Findings: Data viz outside psych sci

Published

January 22, 2025

Modified

January 22, 2025

About

This page extracts information about the data visualizations we explored in Exercise-02 from the shared Google Sheet.

Survey

Direct link: <https://docs.google.com/spreadsheets/d/1rLiLBRbDQfInauOUBPNwGYq-0VOjskGNY7Wq2QRTTbc/edit?gid=0#gid=0

Preparation

First, we load the external packages (groups of R commands) that we will be using.

Important

The code uses the quietly() function from the purrr package to suppress most of the feedback.

Code
library('ggplot2')
library('dplyr')

r_functions <- list.files(file.path(here::here(), "src", "R"), "\\.R$", full.names = TRUE)

purrr::map(r_functions, source) |>
  purrr::quietly()
function (...) 
capture_output(.f(...))
<bytecode: 0x12d0a4840>
<environment: 0x12d0a4568>

Gathering

Next, we download the data from the Google Sheet where it is collected. Dr. Gilmore has stored his Google account credentials in a special environment file that can be accessed by the R command Sys.getenv("GMAIL_SURVEY").

Tip

It’s vital to be very careful when creating and sharing code like this that involves sensitive information like login credentials.

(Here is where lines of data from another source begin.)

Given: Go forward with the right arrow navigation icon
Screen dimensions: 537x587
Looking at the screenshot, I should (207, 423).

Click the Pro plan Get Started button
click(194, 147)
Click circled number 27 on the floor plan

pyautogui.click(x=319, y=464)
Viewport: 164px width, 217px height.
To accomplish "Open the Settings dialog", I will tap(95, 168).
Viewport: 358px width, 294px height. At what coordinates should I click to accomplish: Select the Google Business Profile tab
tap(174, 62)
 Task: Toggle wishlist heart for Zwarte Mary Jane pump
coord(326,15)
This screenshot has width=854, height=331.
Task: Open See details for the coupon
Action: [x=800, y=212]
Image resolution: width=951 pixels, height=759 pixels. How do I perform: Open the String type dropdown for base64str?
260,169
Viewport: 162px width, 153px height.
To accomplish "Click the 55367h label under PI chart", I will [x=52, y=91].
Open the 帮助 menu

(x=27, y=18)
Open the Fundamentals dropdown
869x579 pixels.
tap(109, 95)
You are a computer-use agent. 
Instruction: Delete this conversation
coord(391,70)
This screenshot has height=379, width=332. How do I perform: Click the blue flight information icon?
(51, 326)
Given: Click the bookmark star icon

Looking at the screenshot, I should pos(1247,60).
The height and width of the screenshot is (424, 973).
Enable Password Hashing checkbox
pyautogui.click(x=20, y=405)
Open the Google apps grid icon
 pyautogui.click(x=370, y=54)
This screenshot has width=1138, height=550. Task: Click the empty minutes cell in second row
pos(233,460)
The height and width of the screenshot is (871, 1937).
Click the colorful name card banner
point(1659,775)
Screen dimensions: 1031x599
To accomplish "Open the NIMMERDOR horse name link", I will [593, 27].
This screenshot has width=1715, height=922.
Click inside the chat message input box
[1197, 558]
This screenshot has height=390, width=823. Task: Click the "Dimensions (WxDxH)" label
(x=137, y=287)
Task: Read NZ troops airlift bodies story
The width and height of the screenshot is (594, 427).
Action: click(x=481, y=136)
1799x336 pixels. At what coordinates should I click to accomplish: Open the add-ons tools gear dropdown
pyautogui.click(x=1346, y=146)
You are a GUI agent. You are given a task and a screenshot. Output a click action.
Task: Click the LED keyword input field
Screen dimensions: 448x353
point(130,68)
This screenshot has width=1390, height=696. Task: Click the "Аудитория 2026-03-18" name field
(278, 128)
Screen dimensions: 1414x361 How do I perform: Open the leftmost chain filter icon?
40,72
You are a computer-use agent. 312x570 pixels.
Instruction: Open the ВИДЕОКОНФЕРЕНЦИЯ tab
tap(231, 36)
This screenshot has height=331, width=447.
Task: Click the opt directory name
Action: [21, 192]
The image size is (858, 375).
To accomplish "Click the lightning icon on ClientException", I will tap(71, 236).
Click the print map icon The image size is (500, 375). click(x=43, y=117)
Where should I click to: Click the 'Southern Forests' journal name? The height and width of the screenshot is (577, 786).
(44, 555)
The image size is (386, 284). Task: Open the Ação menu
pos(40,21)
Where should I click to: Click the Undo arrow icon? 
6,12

Gilmore likes to put credentials in an .Renviron file that lives in his home directory. This is a recommended practice. On Mac OS and Linux, that’s ~/.Renviron. You can use the usethis::edit_r_profile() command at the R console (not the Terminal) to open your own .Renviron file. In Gilmore’s case, he has added the following line to that file:

GMAIL_SURVEY="<my-google-account>"

Here, he has substituted his Google account with credentials/access to the required files for <my-google-account>. Then, when the R code below calls Sys.getenv("GMAIL_SURVEY"), the value of those credentials is returned as a text string.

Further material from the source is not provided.